In any event, it was the first romance on earth, though by default, but was consciously made.
From Adam and Eve to Shoji and his many strangers-who-turned-friends, with one “stranger” hiring him about 270 times, the void we struggle with is universal and timeless. And the novel and sensational headlines of “getting paid doing nothing” is nothing new, actually. It is just a marketing tactic, and Shoji has a temporary first mover advantage on it.
From courtships to marriages, from friendships, social escorts, sugar daddies to Shoji’s rental business, they only vary in degree. Other than that, it’s all about the age-old Adam-and-Eve issue. And in a crude way, they also vary in the value one party offers to the other.
If you put a price on everything, marriage is not exactly free. It comes with a price. The price tag is supposedly ”paid” over a lifetime, and a divorce can wipe out half of your fortune. But the material cost is one thing, the emotional and mental cost can be far more damaging.
So, look at it that way, it is indeed a costly companionship. Walking down the aisle and unveiling your bride is like entering into a joint venture that is definitely not costless. But if it works out, the so-called investment is worth every “cent” put in, and so much more.
We thus return to Shoji. As far as his rental business is concerned, he is imparting value. In the market economy, value is whatever you are prepared and willing to pay. And Shoji is paid $99 per hour for his company, whether it is a silent or less-than-silent one.
Some may even unabashedly see tying the nuptial knot as a lifetime hire. But the rental is paid by both, with varying rates, however, not in coins, notes or currencies, but in time, devotion and sacrifices.
So, who says you have to do something in order for the payer to consider that something as one of value? Value can come from doing nothing, and in that case, I won’t consider what Shoji does as doing nothing, because it pays to do something that is, well, nothing.
Shoji is specifically useful to his hirers for just being there as and when he is needed.
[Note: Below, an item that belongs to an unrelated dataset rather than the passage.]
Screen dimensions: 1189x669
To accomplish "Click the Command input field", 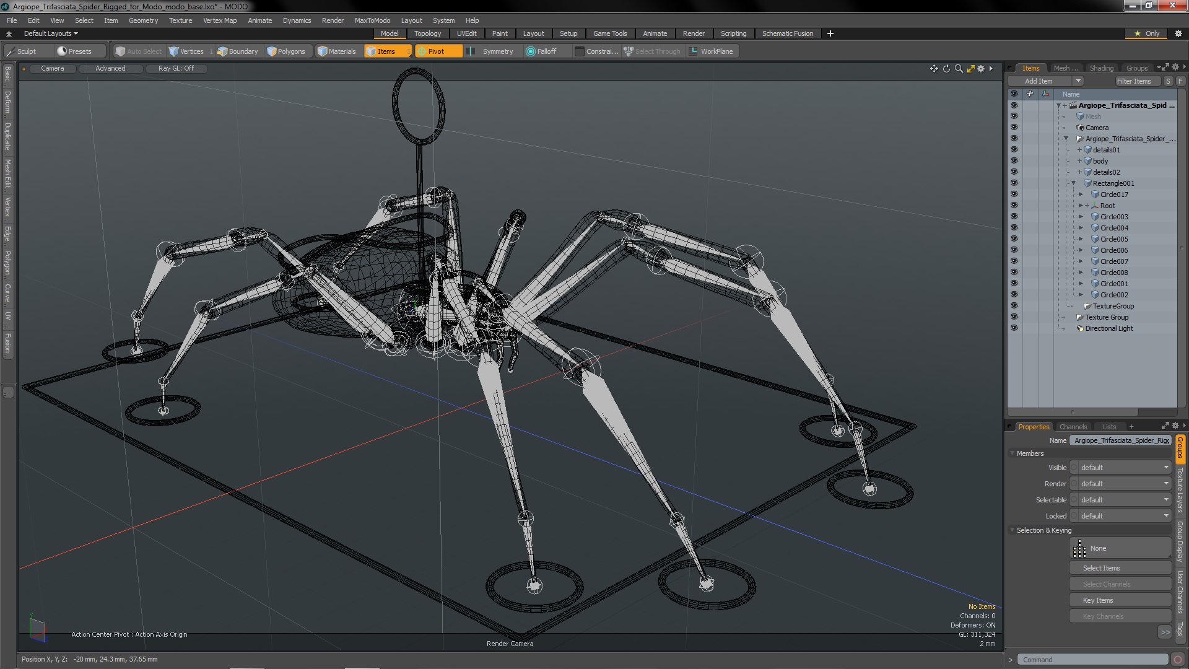I will pos(1093,660).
His calling is therefore the ministry of presence, but with an hourly charge.
And that nothing is not nothing since the sari-clad Aruna hinted to that trading value by saying: “With friends, I feel I have to entertain them, but with the rental guy, I don’t feel the need to be chatty.”
Or maybe, it is the idea of a “Twitter celebrity” that Shoji is renting out. It is not for nothing though, because it takes lot of work over time to get there, from conception to implementation.
And that is the price of novelty, innovation, fame and companionship.